- From: Yaron Goland <yarong@microsoft.com>
- Date: Fri, 20 Nov 1998 14:24:34 -0800
- To: "'jwagner@danetis.is.danet.de'" <jwagner@danetis.is.danet.de>
- Cc: "Alex Hopmann (Exchange)" <alexhop@exchange.microsoft.com>, smangat@Adobe.COM, w3c-dist-auth@w3.org
1) Please refer to the mail archives where we discuss issues of range locking and partial updates in gross detail. I would specifically look for discussions of the PATCH method. 2) As for timeouts and such in WebDAV please see section 9.8 of the draft which covers the issue in some detail. Yaron -----Original Message----- From: jwagner@danetis.is.danet.de [mailto:jwagner@danetis.is.danet.de] Sent: Friday, November 20, 1998 2:15 PM To: Yaron Goland Cc: Alex Hopmann (Exchange); smangat@Adobe.COM; w3c-dist-auth@w3.org Subject: Re: LOCK fragments of Web Resource Locking simply on the basis of byte ranges requires knowledge about the structure of data objects on the client side, which is not good for obvious reasons. Also, we have to consider that many resources may have more than one external representation, depending on the URI used to access a particular resource. Therefore, locking seems to be a content-specific issue (e.g., locking a particular substructure of an XML document, a record in a fixed-length record file, a sequence of images in an MPEG video, etc.).
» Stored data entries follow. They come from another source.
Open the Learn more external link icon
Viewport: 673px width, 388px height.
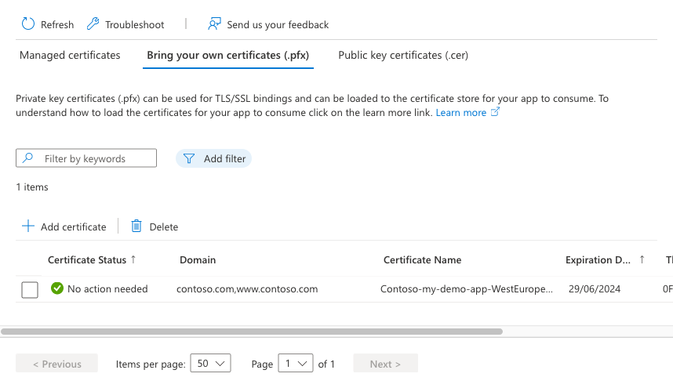[495, 112]
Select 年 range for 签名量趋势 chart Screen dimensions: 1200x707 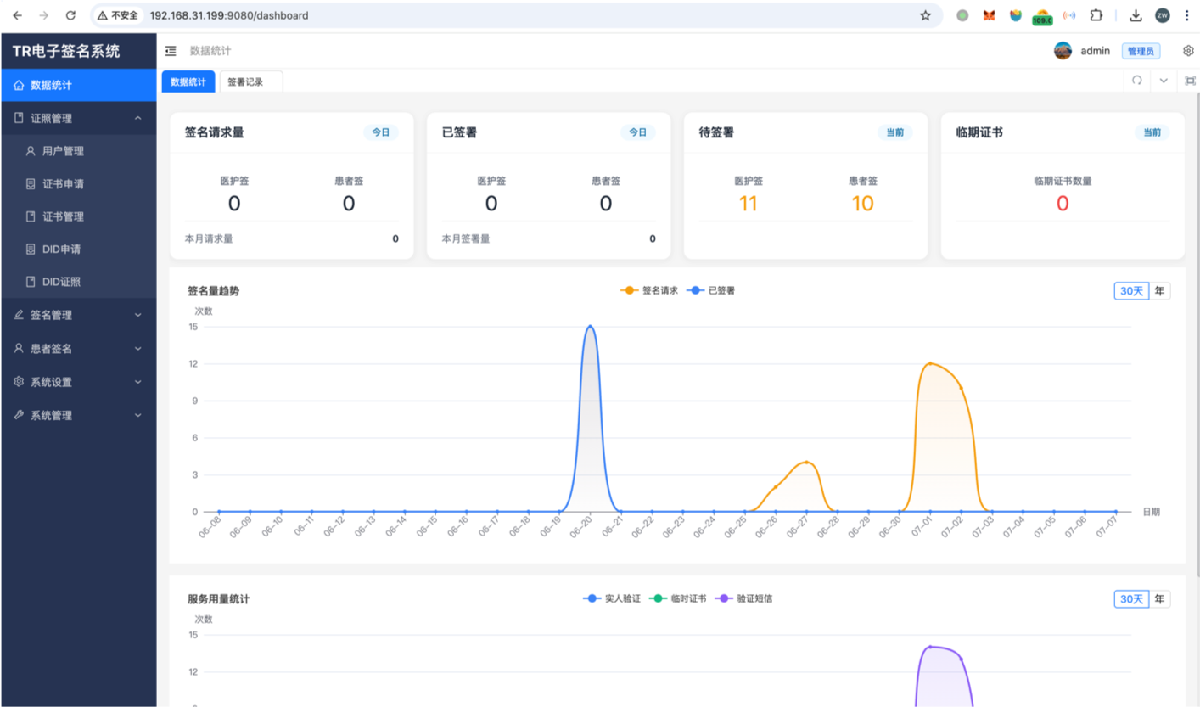[1159, 291]
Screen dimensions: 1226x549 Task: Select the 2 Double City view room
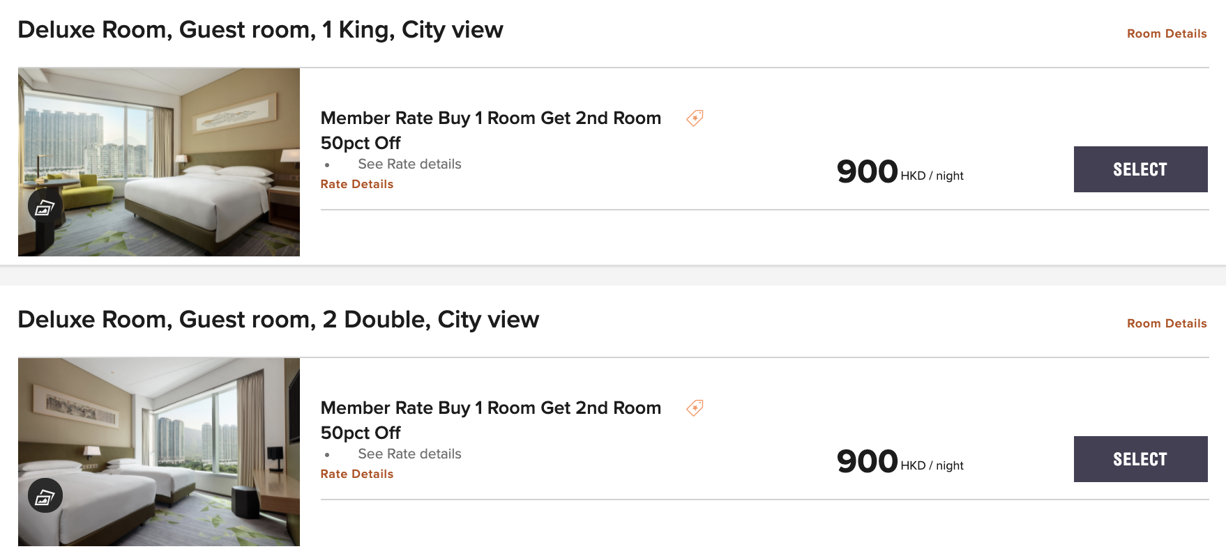point(1140,459)

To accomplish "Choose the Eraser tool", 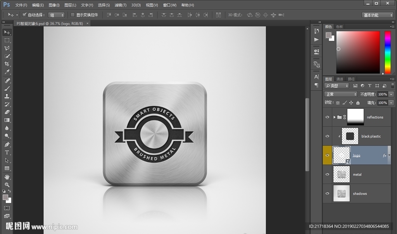I will tap(7, 112).
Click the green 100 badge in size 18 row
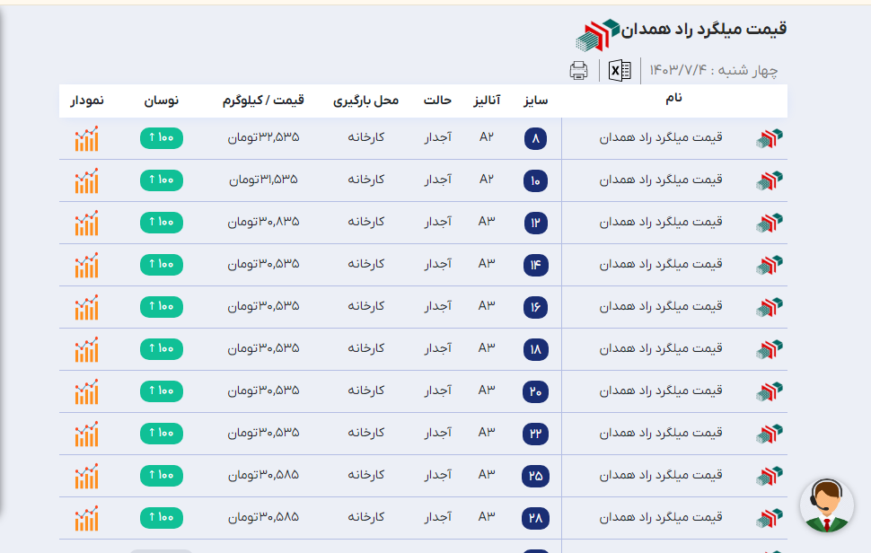Viewport: 871px width, 553px height. [162, 349]
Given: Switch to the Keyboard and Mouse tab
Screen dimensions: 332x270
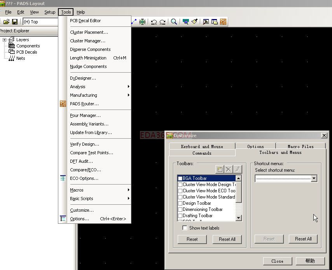Looking at the screenshot, I should coord(202,146).
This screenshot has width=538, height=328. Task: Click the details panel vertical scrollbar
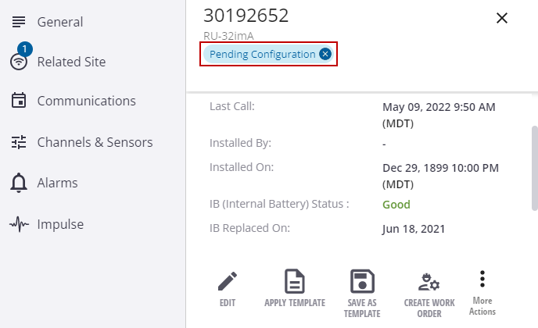click(534, 167)
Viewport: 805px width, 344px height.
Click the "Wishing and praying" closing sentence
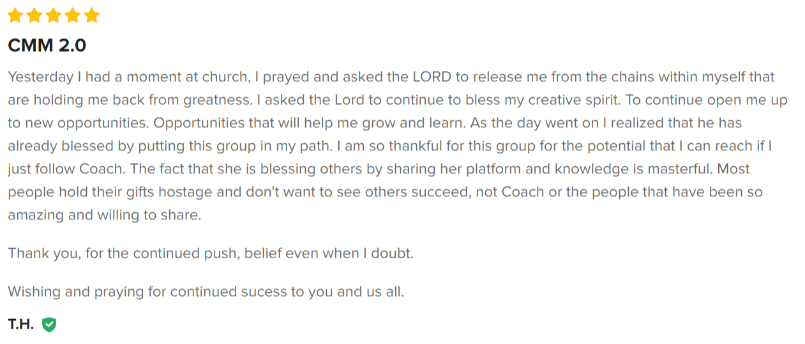(206, 292)
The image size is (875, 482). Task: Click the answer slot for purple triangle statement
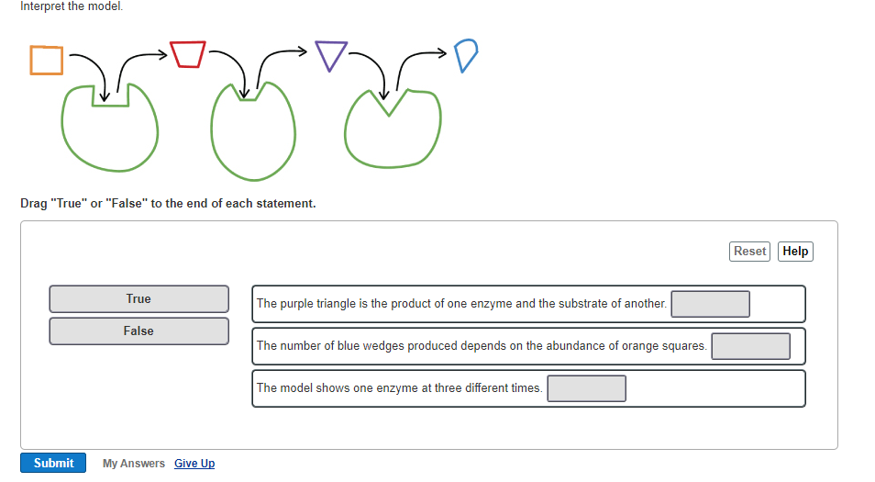[711, 304]
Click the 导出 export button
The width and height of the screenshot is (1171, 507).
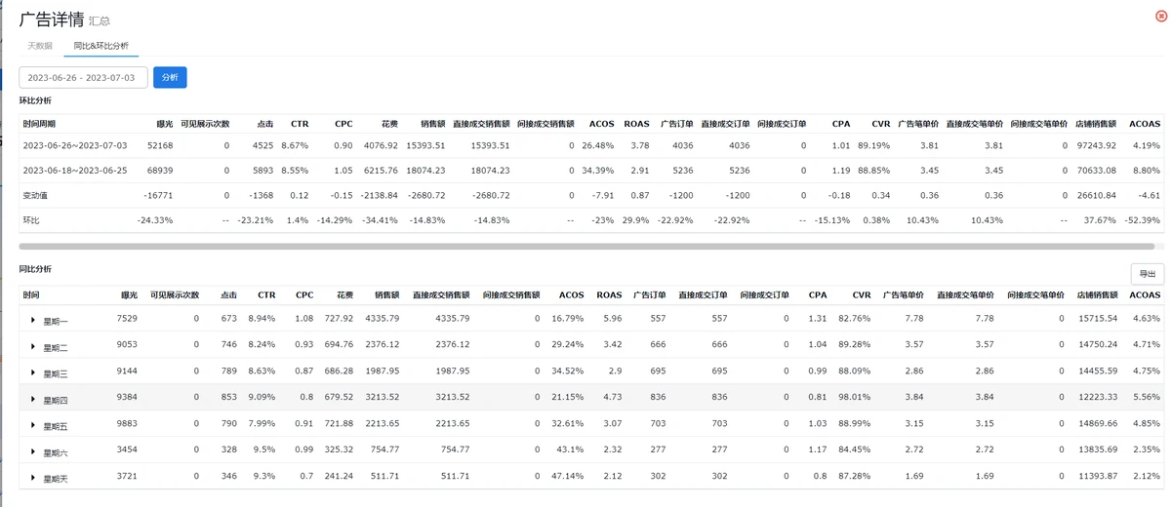pos(1147,274)
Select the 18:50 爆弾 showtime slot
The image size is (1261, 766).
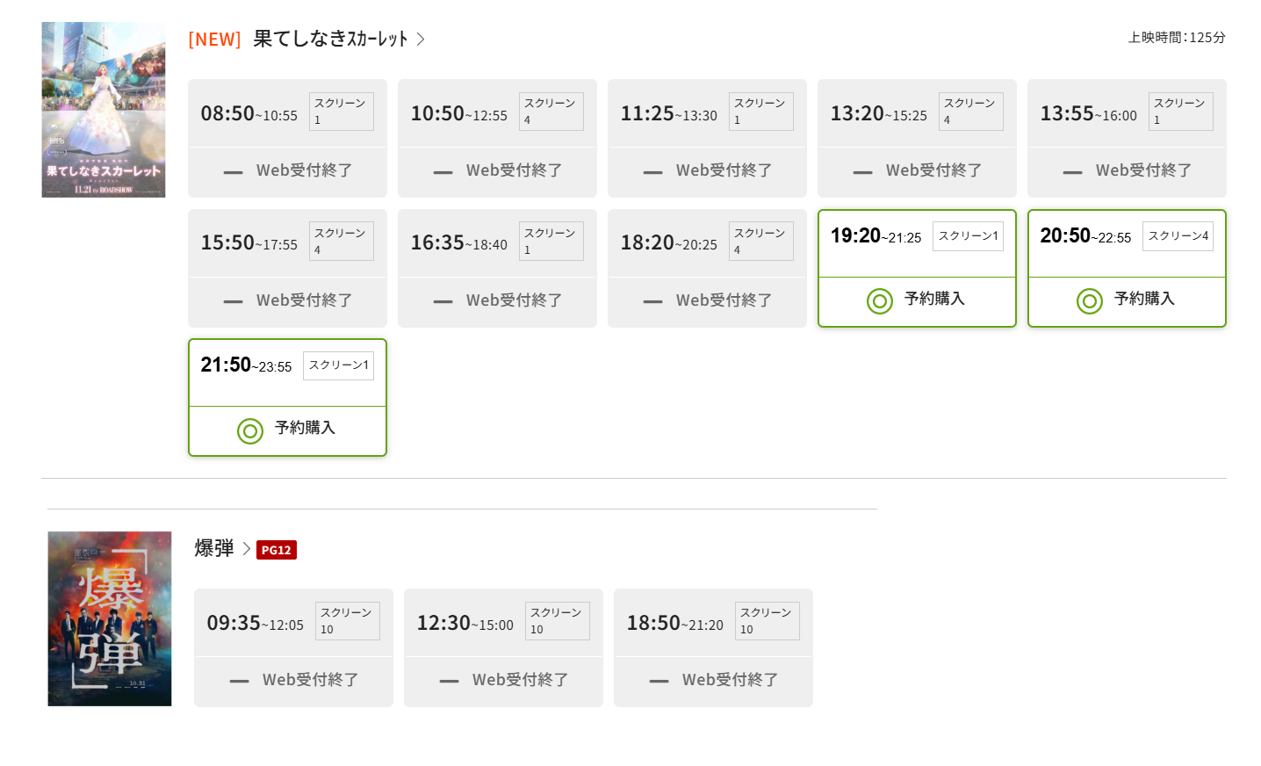pos(713,647)
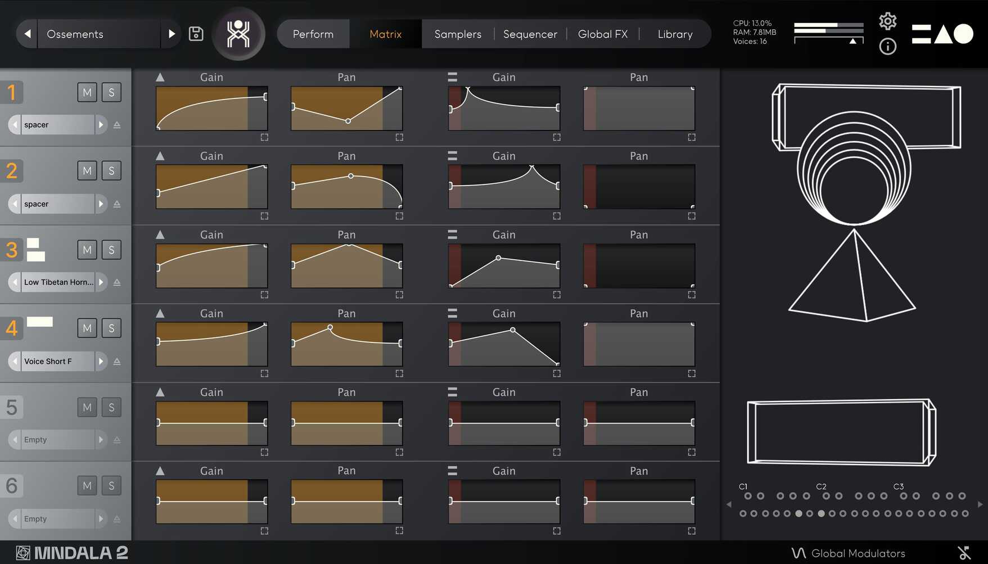Mute layer 4 Voice Short F
The height and width of the screenshot is (564, 988).
point(87,328)
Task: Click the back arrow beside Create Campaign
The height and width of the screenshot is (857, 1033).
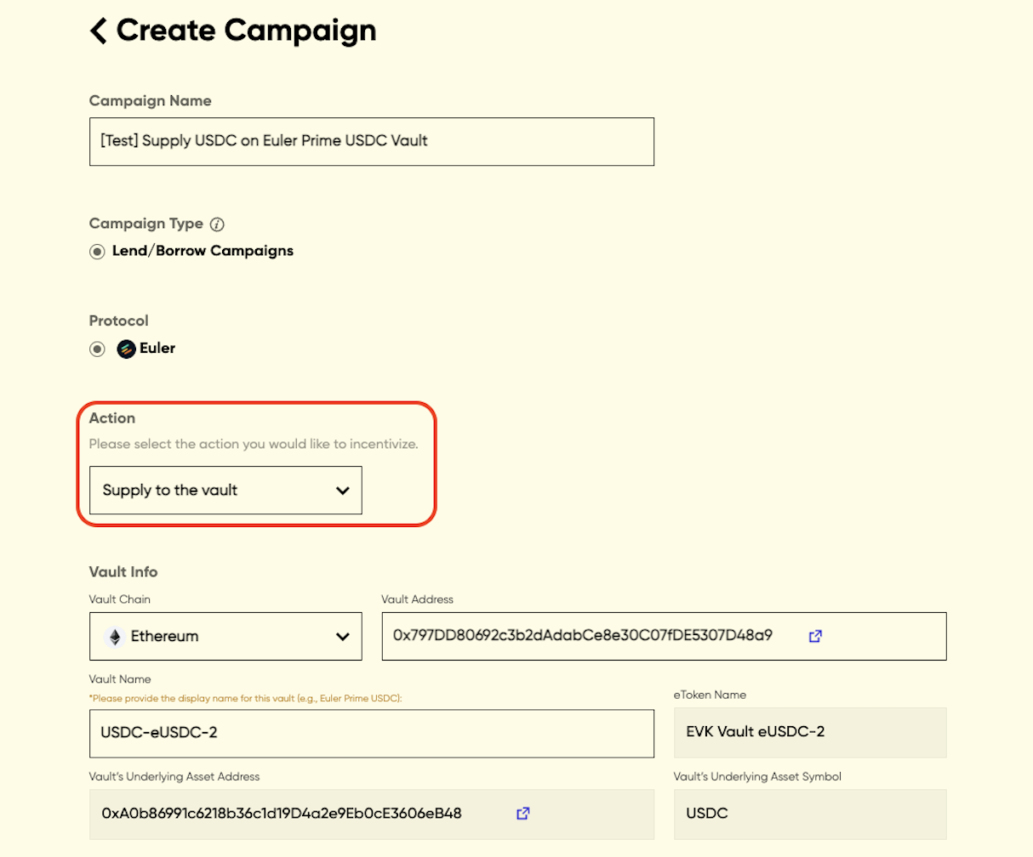Action: [x=99, y=31]
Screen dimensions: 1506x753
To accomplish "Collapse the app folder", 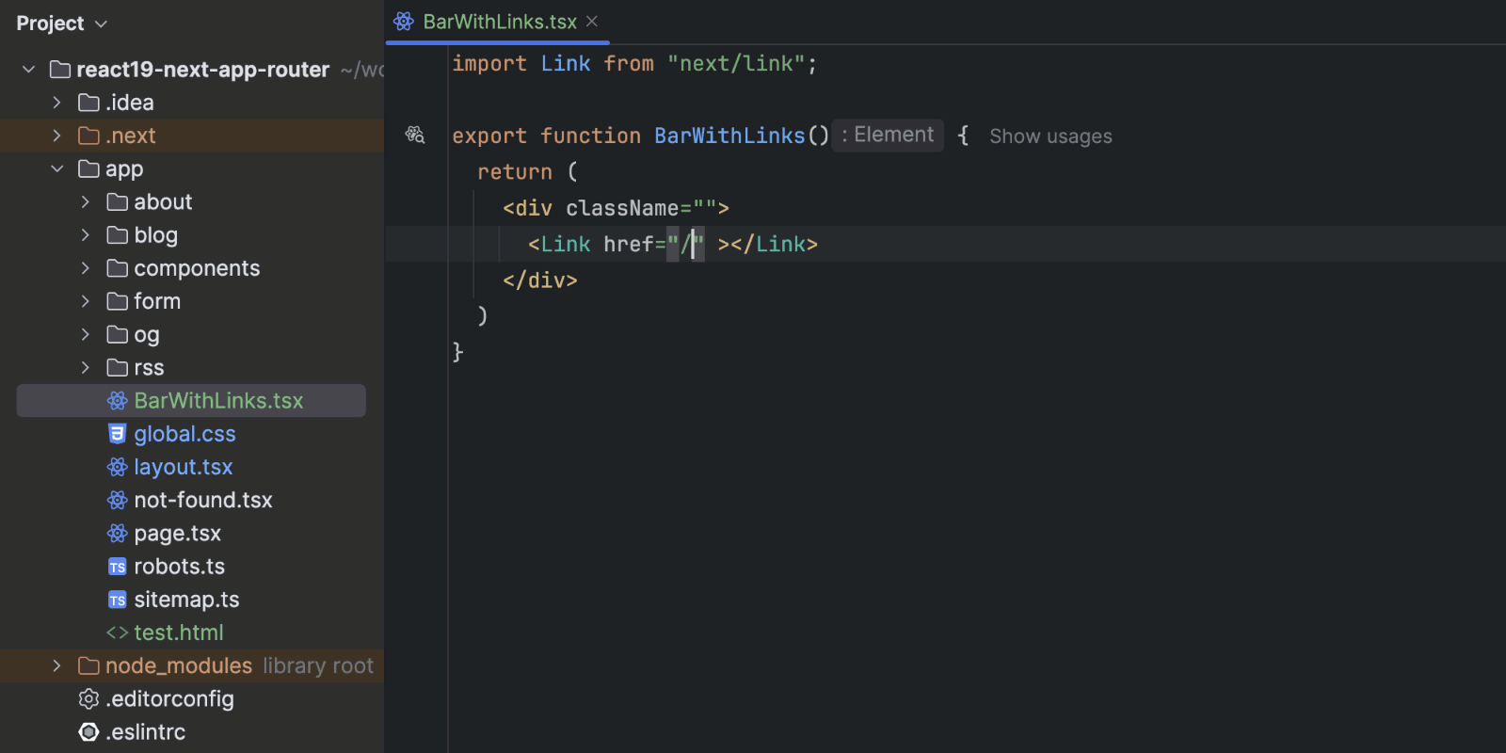I will coord(56,168).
There probably should be a segment specification syntax (hopefully with some generic elements) allowing MIME types to define their specific form of locking a particular sub-unit (segment). This would entirely hide the internal representation of data objects/resources from clients (irrespective of the fact that some resources might be created on-the-fly). Note also that the same mechanism may need to be applied if an application chooses to delete or update such a sub-unit (which again is a topic WebDAV might want to consider at some point). I suggest that locks should also contain a timeout (after which they may be released automatically) and/or a refresh period (when expired, the locking entity has to reinforce the lock, otherwise it may be released after some timeout) to avoid dangling locks some clients have long forgotten (or because Windowz crashed ;-( again). --Juergen danet is GmbH Fon: +49 (0) 711 13353-25 Waldburgstr. 17-19 Fax: +49 (0) 711 13353-53 D-70563 Stuttgart wagner@danet.de Germany wagner@cs.stanford.edu According to Yaron Goland: > >There was work done in this area to support the use of the range header and >the LOCK method. However just trying to support byte range locks turned into >a bottomless pit. What was worse was that we quickly figured out that byte >range locks wouldn't be sufficient. As such the group wisely decided to skip >this rat hole.